- Opening Delimiter -

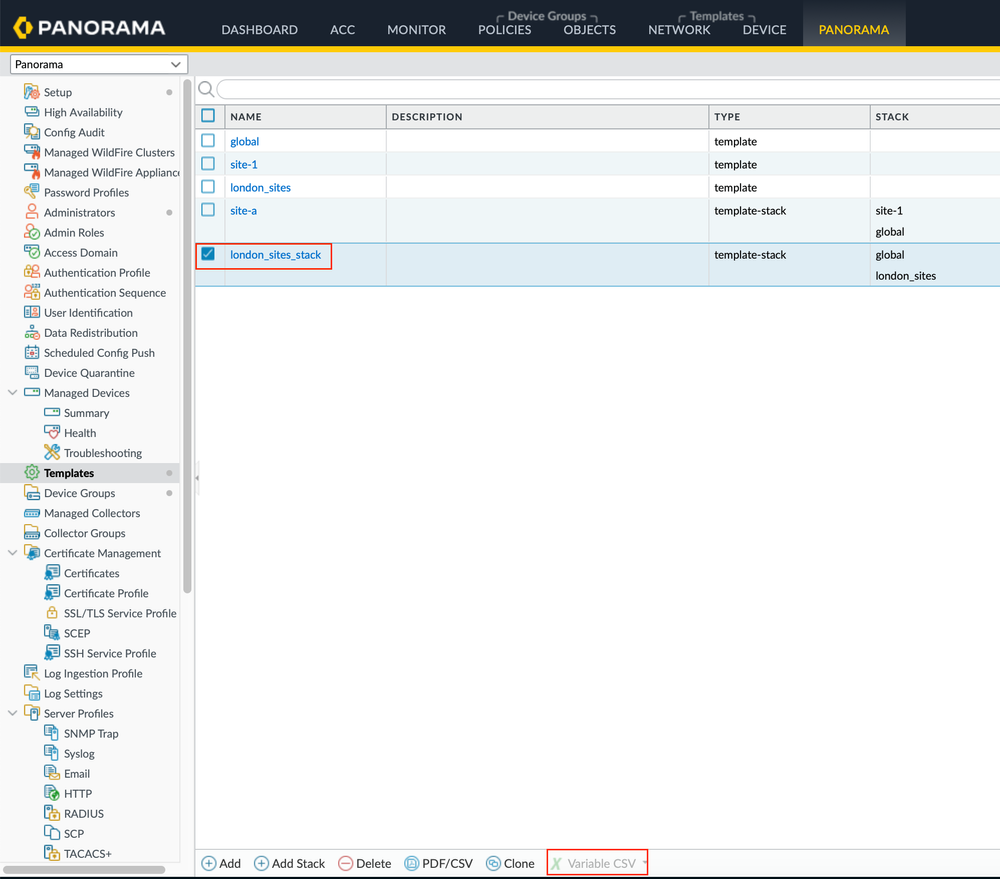This screenshot has height=879, width=1000.
Task: Click the SSL/TLS Service Profile lock icon
Action: 52,613
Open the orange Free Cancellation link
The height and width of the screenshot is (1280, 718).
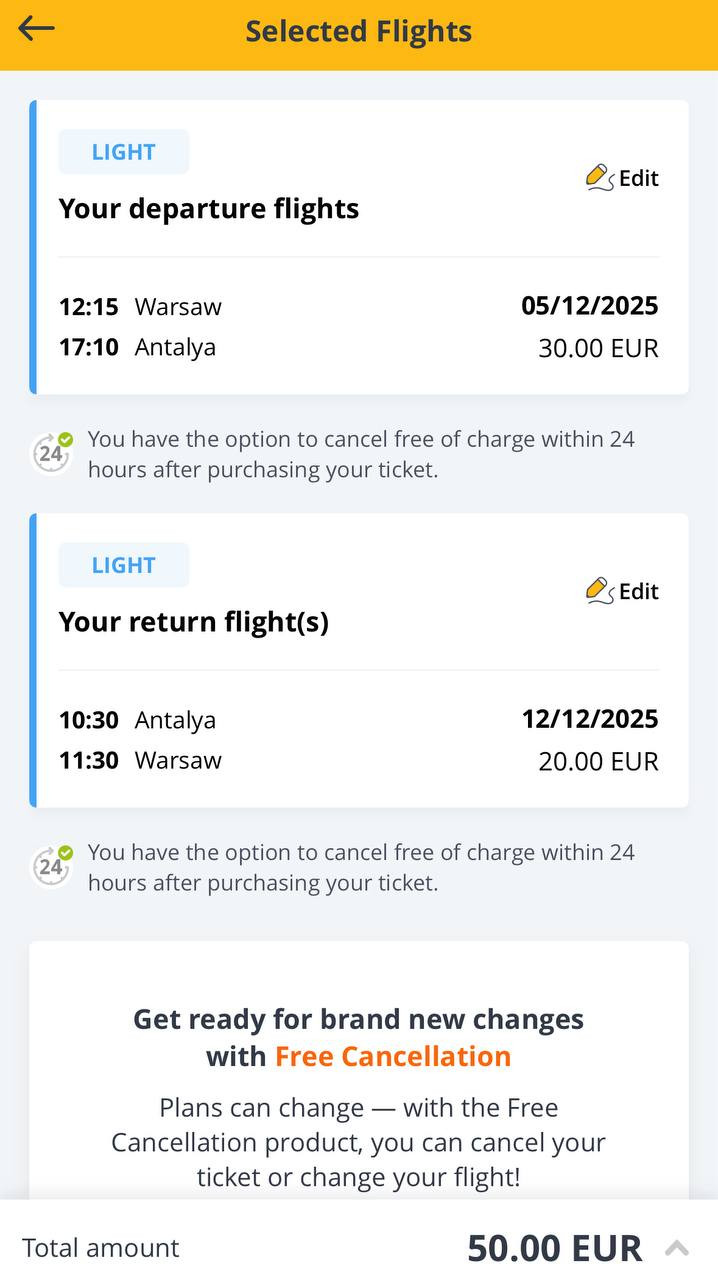click(x=392, y=1056)
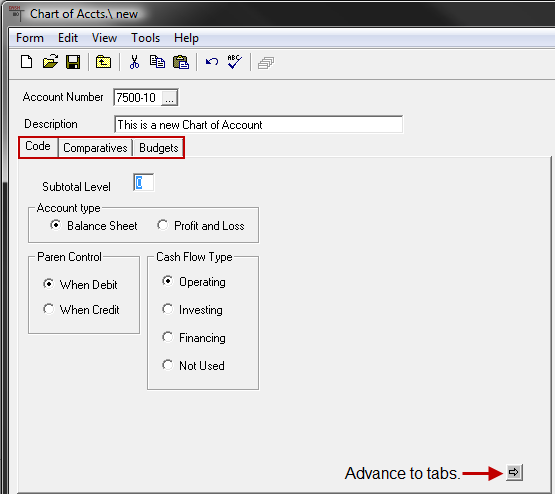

- Closing Delimiter -

Your goal:
Only the lines from the one holding "Open the orange Free Cancellation link" through the end of the data are to be printed, exactly as they stand and with no pictures.

Written answer:
Open the orange Free Cancellation link
The height and width of the screenshot is (1280, 718).
click(x=392, y=1056)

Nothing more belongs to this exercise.